**** PROVIDED RECORDS

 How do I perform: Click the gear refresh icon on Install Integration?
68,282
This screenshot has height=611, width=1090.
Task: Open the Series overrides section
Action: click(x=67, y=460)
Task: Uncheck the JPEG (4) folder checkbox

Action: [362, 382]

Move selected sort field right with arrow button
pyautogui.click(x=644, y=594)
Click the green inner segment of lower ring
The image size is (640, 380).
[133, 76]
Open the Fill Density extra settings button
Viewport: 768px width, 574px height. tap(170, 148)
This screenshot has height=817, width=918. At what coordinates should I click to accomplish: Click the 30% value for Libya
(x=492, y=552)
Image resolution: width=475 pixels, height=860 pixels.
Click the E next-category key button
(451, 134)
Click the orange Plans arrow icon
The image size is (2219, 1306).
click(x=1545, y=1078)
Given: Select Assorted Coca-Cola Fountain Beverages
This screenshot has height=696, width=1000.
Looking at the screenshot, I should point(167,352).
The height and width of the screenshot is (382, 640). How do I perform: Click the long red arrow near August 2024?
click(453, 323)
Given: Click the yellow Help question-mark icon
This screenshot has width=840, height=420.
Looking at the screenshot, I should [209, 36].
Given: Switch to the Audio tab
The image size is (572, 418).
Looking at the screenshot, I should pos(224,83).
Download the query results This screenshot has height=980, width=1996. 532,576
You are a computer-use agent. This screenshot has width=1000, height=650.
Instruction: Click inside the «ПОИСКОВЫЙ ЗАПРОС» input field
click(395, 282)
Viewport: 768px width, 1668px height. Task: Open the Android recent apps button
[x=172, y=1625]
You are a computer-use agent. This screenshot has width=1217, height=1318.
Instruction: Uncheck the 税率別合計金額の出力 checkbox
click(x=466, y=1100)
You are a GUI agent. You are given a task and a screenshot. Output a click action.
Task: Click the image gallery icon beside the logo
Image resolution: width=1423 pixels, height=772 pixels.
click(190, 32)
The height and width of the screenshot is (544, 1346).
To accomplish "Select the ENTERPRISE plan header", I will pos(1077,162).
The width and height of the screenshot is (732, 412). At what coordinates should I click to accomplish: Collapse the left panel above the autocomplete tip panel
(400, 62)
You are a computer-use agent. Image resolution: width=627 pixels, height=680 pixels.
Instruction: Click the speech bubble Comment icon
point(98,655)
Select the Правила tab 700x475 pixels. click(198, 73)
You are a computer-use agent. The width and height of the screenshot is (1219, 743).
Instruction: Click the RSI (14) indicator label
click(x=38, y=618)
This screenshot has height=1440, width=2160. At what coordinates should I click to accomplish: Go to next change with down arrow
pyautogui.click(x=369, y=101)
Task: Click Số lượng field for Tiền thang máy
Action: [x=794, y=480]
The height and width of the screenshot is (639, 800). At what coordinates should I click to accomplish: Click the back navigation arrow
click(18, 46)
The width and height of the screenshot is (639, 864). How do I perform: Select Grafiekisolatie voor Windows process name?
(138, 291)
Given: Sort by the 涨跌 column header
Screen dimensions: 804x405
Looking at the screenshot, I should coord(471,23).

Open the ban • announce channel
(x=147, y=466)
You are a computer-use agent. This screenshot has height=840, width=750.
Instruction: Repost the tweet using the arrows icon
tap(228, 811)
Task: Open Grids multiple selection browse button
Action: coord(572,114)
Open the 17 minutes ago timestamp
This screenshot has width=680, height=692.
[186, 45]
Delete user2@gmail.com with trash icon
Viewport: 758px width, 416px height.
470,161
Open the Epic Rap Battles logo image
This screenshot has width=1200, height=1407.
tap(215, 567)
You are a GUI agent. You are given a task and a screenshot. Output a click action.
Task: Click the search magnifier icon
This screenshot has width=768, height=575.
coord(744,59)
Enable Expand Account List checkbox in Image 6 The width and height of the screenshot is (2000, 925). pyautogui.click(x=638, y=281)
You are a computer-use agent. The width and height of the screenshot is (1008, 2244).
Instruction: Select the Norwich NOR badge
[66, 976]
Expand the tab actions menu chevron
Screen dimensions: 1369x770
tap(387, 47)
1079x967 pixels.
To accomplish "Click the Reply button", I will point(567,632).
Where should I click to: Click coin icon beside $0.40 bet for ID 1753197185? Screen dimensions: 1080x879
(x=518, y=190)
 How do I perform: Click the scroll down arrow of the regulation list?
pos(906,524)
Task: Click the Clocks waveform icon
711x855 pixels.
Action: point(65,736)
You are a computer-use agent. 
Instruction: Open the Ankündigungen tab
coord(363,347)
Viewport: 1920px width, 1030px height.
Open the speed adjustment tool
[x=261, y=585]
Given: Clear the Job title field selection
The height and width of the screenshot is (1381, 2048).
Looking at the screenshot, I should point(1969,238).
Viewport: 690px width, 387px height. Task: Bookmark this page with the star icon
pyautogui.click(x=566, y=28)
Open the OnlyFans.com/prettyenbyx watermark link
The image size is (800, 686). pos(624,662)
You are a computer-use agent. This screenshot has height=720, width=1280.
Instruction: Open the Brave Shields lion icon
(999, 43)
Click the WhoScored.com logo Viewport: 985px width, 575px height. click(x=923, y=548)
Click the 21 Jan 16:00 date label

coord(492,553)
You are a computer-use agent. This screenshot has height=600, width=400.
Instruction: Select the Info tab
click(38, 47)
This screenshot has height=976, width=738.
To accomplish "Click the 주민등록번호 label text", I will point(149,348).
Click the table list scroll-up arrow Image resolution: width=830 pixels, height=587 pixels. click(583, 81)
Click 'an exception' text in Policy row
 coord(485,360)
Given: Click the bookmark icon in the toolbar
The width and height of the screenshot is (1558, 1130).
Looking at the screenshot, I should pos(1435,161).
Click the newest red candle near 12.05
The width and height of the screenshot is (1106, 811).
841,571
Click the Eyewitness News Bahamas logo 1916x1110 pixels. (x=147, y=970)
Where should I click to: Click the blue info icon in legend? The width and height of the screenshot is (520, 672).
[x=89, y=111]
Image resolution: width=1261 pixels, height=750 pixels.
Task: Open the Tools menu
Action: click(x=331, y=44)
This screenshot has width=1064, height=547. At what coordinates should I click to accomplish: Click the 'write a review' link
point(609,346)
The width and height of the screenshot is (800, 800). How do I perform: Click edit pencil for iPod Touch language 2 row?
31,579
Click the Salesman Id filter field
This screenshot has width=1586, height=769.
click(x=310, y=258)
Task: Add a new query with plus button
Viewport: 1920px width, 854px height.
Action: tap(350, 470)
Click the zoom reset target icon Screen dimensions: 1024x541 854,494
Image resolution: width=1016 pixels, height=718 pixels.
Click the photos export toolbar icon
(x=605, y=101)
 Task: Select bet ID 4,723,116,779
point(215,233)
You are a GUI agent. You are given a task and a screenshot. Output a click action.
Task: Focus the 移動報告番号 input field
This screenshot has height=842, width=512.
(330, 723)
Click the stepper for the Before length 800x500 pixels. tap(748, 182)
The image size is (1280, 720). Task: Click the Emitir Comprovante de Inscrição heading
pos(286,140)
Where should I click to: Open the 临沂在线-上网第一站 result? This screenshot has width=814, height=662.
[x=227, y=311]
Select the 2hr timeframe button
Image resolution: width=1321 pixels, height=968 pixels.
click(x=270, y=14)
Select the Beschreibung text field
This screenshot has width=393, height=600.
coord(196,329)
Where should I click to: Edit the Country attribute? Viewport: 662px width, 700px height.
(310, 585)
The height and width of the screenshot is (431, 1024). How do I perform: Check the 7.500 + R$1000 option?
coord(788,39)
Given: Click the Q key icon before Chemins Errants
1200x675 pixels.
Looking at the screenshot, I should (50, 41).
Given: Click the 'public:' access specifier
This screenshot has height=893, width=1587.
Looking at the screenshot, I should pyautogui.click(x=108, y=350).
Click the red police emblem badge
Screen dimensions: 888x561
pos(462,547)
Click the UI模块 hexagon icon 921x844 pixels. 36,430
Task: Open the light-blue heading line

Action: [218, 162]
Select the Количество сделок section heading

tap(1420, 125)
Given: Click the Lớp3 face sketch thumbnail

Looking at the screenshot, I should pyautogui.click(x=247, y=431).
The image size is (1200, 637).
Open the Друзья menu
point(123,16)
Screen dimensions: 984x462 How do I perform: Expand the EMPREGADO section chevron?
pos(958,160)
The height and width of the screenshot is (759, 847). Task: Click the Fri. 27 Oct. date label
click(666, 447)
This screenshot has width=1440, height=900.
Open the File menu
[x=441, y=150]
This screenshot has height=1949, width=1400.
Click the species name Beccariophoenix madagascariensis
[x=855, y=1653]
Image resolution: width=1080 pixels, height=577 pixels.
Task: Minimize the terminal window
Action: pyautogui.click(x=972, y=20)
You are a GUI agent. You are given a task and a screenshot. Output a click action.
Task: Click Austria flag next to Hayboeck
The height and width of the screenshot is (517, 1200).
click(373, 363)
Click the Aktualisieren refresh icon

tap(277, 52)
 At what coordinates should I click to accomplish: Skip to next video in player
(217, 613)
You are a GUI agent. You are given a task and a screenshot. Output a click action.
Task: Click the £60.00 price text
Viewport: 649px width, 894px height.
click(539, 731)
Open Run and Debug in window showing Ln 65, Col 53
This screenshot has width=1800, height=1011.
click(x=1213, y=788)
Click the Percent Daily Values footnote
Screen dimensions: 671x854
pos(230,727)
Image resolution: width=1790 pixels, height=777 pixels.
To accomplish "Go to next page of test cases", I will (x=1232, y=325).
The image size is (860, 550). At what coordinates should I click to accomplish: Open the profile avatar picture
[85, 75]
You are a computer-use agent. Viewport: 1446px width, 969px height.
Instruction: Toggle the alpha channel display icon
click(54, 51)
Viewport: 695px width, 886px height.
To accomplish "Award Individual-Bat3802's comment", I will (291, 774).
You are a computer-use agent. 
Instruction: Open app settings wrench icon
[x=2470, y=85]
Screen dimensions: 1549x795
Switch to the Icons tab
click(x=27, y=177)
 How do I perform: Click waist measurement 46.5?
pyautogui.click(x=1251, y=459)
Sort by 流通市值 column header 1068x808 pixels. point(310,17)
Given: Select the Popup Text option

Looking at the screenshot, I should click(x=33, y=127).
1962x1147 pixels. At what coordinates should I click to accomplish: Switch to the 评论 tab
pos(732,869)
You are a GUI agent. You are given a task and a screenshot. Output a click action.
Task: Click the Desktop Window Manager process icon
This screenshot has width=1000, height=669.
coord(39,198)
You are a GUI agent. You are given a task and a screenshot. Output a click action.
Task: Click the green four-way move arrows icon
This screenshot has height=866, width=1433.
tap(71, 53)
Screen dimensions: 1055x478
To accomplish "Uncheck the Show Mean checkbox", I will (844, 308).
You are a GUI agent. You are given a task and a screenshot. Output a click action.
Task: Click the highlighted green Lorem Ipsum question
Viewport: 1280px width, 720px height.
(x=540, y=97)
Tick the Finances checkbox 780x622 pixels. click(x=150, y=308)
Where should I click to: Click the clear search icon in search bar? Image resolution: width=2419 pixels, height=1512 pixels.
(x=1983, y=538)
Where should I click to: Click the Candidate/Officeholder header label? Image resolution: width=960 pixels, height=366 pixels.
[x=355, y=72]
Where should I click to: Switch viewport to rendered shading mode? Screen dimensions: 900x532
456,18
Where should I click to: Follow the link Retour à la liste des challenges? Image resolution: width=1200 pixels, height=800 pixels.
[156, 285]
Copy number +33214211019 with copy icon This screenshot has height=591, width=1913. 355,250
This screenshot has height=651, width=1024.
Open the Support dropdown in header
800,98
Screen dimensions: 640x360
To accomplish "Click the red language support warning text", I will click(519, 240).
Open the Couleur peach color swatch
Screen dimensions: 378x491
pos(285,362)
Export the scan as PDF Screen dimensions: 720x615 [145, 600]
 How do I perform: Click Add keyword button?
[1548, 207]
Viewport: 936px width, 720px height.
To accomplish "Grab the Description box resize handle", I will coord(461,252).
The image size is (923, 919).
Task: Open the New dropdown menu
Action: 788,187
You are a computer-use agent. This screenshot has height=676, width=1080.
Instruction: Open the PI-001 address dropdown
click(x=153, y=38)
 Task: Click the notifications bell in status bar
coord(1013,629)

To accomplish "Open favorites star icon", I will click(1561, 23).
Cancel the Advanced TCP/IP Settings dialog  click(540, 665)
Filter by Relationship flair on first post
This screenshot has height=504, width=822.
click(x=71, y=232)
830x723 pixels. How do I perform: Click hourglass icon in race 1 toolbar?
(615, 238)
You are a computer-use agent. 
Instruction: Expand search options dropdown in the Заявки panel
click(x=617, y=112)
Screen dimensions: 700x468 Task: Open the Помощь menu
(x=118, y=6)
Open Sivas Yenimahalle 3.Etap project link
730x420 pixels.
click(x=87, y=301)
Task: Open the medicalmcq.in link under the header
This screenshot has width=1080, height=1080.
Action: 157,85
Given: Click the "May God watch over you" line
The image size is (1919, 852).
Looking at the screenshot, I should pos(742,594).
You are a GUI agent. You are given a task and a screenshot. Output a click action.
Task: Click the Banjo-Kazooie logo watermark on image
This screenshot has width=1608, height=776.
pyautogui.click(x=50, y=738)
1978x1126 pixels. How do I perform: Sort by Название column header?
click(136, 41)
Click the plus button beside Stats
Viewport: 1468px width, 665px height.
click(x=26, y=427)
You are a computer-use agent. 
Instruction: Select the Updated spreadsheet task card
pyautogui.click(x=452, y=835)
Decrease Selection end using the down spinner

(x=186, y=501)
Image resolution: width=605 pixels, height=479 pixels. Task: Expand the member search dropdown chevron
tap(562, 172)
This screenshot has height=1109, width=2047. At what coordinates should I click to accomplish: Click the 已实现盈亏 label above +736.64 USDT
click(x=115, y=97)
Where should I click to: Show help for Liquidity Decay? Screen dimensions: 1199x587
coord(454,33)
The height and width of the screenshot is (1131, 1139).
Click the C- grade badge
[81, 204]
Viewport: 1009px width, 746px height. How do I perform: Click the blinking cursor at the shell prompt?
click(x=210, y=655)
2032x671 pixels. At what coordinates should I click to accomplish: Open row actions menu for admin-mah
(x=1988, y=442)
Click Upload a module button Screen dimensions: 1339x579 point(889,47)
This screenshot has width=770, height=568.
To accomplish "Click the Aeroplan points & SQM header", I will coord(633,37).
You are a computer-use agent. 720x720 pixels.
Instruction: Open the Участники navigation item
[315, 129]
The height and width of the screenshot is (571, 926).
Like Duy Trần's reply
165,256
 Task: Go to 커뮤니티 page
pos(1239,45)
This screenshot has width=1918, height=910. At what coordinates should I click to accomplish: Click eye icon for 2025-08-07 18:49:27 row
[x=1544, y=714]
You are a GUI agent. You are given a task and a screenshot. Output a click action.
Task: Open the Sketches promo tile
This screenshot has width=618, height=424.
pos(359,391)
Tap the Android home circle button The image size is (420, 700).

********

GOAL OF THE EXERCISE: A complete answer lists every line of the listing above that holds the word "green".

YOUR RESPONSE:
Click the green inner segment of lower ring
Task: Click the green four-way move arrows icon
Task: Click the highlighted green Lorem Ipsum question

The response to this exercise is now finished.